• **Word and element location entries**
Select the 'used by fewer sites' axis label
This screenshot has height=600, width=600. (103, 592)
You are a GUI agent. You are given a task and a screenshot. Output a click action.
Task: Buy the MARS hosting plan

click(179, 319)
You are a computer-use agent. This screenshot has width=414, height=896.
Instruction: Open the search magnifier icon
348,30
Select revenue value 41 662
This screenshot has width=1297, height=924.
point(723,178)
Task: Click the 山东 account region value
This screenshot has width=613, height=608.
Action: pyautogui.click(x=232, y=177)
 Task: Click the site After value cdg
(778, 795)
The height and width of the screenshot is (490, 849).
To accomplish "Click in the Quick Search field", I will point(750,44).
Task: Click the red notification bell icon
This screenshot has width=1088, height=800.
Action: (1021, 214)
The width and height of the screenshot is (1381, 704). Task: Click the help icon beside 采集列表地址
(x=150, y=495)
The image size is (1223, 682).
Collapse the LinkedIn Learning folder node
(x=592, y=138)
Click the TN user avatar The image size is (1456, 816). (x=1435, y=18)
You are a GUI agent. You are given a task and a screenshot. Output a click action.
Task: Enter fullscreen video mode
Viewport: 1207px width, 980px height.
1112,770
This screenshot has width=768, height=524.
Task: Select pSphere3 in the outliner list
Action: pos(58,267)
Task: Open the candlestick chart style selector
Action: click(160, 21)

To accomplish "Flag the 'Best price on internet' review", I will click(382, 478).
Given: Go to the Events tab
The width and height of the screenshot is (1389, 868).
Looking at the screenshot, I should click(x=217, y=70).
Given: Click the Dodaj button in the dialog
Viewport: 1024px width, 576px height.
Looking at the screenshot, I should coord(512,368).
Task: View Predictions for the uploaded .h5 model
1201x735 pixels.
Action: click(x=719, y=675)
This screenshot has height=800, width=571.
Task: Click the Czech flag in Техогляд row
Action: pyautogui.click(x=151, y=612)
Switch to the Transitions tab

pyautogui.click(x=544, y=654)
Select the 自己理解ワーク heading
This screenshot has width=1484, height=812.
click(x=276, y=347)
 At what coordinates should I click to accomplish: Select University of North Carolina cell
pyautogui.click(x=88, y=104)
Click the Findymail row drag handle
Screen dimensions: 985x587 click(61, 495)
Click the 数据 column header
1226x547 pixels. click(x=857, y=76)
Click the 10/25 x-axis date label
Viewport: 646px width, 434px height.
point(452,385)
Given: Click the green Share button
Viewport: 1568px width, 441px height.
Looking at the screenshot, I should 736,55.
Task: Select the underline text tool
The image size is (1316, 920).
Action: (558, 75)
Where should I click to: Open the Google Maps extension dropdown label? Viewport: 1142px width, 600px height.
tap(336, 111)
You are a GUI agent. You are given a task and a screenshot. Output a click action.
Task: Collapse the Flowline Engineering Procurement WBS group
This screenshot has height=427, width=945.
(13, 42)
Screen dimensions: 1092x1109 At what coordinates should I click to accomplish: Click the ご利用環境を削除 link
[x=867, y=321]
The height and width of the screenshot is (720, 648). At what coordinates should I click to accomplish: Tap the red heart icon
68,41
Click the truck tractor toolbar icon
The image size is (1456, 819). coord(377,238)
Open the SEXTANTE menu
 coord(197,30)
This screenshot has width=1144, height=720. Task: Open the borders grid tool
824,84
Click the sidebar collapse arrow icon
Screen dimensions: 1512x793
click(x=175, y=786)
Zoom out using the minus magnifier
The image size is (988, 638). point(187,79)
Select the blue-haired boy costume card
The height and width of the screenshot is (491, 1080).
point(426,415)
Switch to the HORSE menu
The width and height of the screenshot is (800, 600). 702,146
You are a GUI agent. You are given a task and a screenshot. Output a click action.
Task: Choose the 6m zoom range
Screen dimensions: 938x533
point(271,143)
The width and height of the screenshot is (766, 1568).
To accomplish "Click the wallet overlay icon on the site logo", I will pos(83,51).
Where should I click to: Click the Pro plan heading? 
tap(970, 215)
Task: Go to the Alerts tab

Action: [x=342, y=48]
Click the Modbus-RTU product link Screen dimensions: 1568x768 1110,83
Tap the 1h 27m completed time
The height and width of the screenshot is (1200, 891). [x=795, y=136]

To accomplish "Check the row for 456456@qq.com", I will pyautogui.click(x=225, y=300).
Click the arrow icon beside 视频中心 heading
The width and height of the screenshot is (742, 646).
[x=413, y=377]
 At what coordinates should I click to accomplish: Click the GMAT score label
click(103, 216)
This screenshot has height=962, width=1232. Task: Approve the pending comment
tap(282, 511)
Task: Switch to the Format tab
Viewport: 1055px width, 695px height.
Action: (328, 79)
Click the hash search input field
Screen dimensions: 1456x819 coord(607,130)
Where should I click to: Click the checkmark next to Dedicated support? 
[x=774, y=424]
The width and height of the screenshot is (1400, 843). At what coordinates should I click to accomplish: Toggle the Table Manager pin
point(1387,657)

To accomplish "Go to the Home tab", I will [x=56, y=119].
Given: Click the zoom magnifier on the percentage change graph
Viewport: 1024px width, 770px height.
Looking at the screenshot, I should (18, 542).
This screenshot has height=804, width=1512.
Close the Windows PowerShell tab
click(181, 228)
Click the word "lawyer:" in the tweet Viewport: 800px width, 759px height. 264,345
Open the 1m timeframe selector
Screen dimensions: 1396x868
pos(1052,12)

• **What is asked**
Output every entry above as a Markdown table with the columns Row and Line, numbering each line and skipping blank ones.

• **In response**
| Row | Line |
|---|---|
| 1 | Select the 'used by fewer sites' axis label |
| 2 | This screenshot has height=600, width=600. (103, 592) |
| 3 | You are a GUI agent. You are given a task and a screenshot. Output a click action. |
| 4 | Task: Buy the MARS hosting plan |
| 5 | click(179, 319) |
| 6 | You are a computer-use agent. This screenshot has width=414, height=896. |
| 7 | Instruction: Open the search magnifier icon |
| 8 | 348,30 |
| 9 | Select revenue value 41 662 |
| 10 | This screenshot has width=1297, height=924. |
| 11 | point(723,178) |
| 12 | Task: Click the 山东 account region value |
| 13 | This screenshot has width=613, height=608. |
| 14 | Action: pyautogui.click(x=232, y=177) |
| 15 |  Task: Click the site After value cdg |
| 16 | (778, 795) |
| 17 | The height and width of the screenshot is (490, 849). |
| 18 | To accomplish "Click in the Quick Search field", I will point(750,44). |
| 19 | Task: Click the red notification bell icon |
| 20 | This screenshot has width=1088, height=800. |
| 21 | Action: (1021, 214) |
| 22 | The width and height of the screenshot is (1381, 704). Task: Click the help icon beside 采集列表地址 |
| 23 | (x=150, y=495) |
| 24 | The image size is (1223, 682). |
| 25 | Collapse the LinkedIn Learning folder node |
| 26 | (x=592, y=138) |
| 27 | Click the TN user avatar The image size is (1456, 816). (x=1435, y=18) |
| 28 | You are a GUI agent. You are given a task and a screenshot. Output a click action. |
| 29 | Task: Enter fullscreen video mode |
| 30 | Viewport: 1207px width, 980px height. |
| 31 | 1112,770 |
| 32 | This screenshot has width=768, height=524. |
| 33 | Task: Select pSphere3 in the outliner list |
| 34 | Action: pos(58,267) |
| 35 | Task: Open the candlestick chart style selector |
| 36 | Action: click(160, 21) |
| 37 | To accomplish "Flag the 'Best price on internet' review", I will click(382, 478). |
| 38 | Given: Go to the Events tab |
| 39 | The width and height of the screenshot is (1389, 868). |
| 40 | Looking at the screenshot, I should click(x=217, y=70). |
| 41 | Given: Click the Dodaj button in the dialog |
| 42 | Viewport: 1024px width, 576px height. |
| 43 | Looking at the screenshot, I should coord(512,368). |
| 44 | Task: View Predictions for the uploaded .h5 model |
| 45 | 1201x735 pixels. |
| 46 | Action: click(x=719, y=675) |
| 47 | This screenshot has height=800, width=571. |
| 48 | Task: Click the Czech flag in Техогляд row |
| 49 | Action: pyautogui.click(x=151, y=612) |
| 50 | Switch to the Transitions tab |
| 51 | pyautogui.click(x=544, y=654) |
| 52 | Select the 自己理解ワーク heading |
| 53 | This screenshot has width=1484, height=812. |
| 54 | click(x=276, y=347) |
| 55 |  At what coordinates should I click to accomplish: Select University of North Carolina cell |
| 56 | pyautogui.click(x=88, y=104) |
| 57 | Click the Findymail row drag handle |
| 58 | Screen dimensions: 985x587 click(61, 495) |
| 59 | Click the 数据 column header |
| 60 | 1226x547 pixels. click(x=857, y=76) |
| 61 | Click the 10/25 x-axis date label |
| 62 | Viewport: 646px width, 434px height. |
| 63 | point(452,385) |
| 64 | Given: Click the green Share button |
| 65 | Viewport: 1568px width, 441px height. |
| 66 | Looking at the screenshot, I should 736,55. |
| 67 | Task: Select the underline text tool |
| 68 | The image size is (1316, 920). |
| 69 | Action: (558, 75) |
| 70 | Where should I click to: Open the Google Maps extension dropdown label? Viewport: 1142px width, 600px height. |
| 71 | tap(336, 111) |
| 72 | You are a GUI agent. You are given a task and a screenshot. Output a click action. |
| 73 | Task: Collapse the Flowline Engineering Procurement WBS group |
| 74 | This screenshot has height=427, width=945. |
| 75 | (13, 42) |
| 76 | Screen dimensions: 1092x1109 At what coordinates should I click to accomplish: Click the ご利用環境を削除 link |
| 77 | [x=867, y=321] |
| 78 | The height and width of the screenshot is (720, 648). At what coordinates should I click to accomplish: Tap the red heart icon |
| 79 | 68,41 |
| 80 | Click the truck tractor toolbar icon |
| 81 | The image size is (1456, 819). coord(377,238) |
| 82 | Open the SEXTANTE menu |
| 83 |  coord(197,30) |
| 84 | This screenshot has width=1144, height=720. Task: Open the borders grid tool |
| 85 | 824,84 |
| 86 | Click the sidebar collapse arrow icon |
| 87 | Screen dimensions: 1512x793 |
| 88 | click(x=175, y=786) |
| 89 | Zoom out using the minus magnifier |
| 90 | The image size is (988, 638). point(187,79) |
| 91 | Select the blue-haired boy costume card |
| 92 | The height and width of the screenshot is (491, 1080). |
| 93 | point(426,415) |
| 94 | Switch to the HORSE menu |
| 95 | The width and height of the screenshot is (800, 600). 702,146 |
| 96 | You are a GUI agent. You are given a task and a screenshot. Output a click action. |
| 97 | Task: Choose the 6m zoom range |
| 98 | Screen dimensions: 938x533 |
| 99 | point(271,143) |
| 100 | The width and height of the screenshot is (766, 1568). |
| 101 | To accomplish "Click the wallet overlay icon on the site logo", I will pos(83,51). |
| 102 | Where should I click to: Click the Pro plan heading?  |
| 103 | tap(970, 215) |
| 104 | Task: Go to the Alerts tab |
| 105 | Action: [x=342, y=48] |
| 106 | Click the Modbus-RTU product link Screen dimensions: 1568x768 1110,83 |
| 107 | Tap the 1h 27m completed time |
| 108 | The height and width of the screenshot is (1200, 891). [x=795, y=136] |
| 109 | To accomplish "Check the row for 456456@qq.com", I will pyautogui.click(x=225, y=300). |
| 110 | Click the arrow icon beside 视频中心 heading |
| 111 | The width and height of the screenshot is (742, 646). |
| 112 | [x=413, y=377] |
| 113 |  At what coordinates should I click to accomplish: Click the GMAT score label |
| 114 | click(103, 216) |
| 115 | This screenshot has height=962, width=1232. Task: Approve the pending comment |
| 116 | tap(282, 511) |
| 117 | Task: Switch to the Format tab |
| 118 | Viewport: 1055px width, 695px height. |
| 119 | Action: (328, 79) |
| 120 | Click the hash search input field |
| 121 | Screen dimensions: 1456x819 coord(607,130) |
| 122 | Where should I click to: Click the checkmark next to Dedicated support?  |
| 123 | [x=774, y=424] |
| 124 | The width and height of the screenshot is (1400, 843). At what coordinates should I click to accomplish: Toggle the Table Manager pin |
| 125 | point(1387,657) |
| 126 | To accomplish "Go to the Home tab", I will [x=56, y=119]. |
| 127 | Given: Click the zoom magnifier on the percentage change graph |
| 128 | Viewport: 1024px width, 770px height. |
| 129 | Looking at the screenshot, I should (18, 542). |
| 130 | This screenshot has height=804, width=1512. |
| 131 | Close the Windows PowerShell tab |
| 132 | click(181, 228) |
| 133 | Click the word "lawyer:" in the tweet Viewport: 800px width, 759px height. 264,345 |
| 134 | Open the 1m timeframe selector |
| 135 | Screen dimensions: 1396x868 |
| 136 | pos(1052,12) |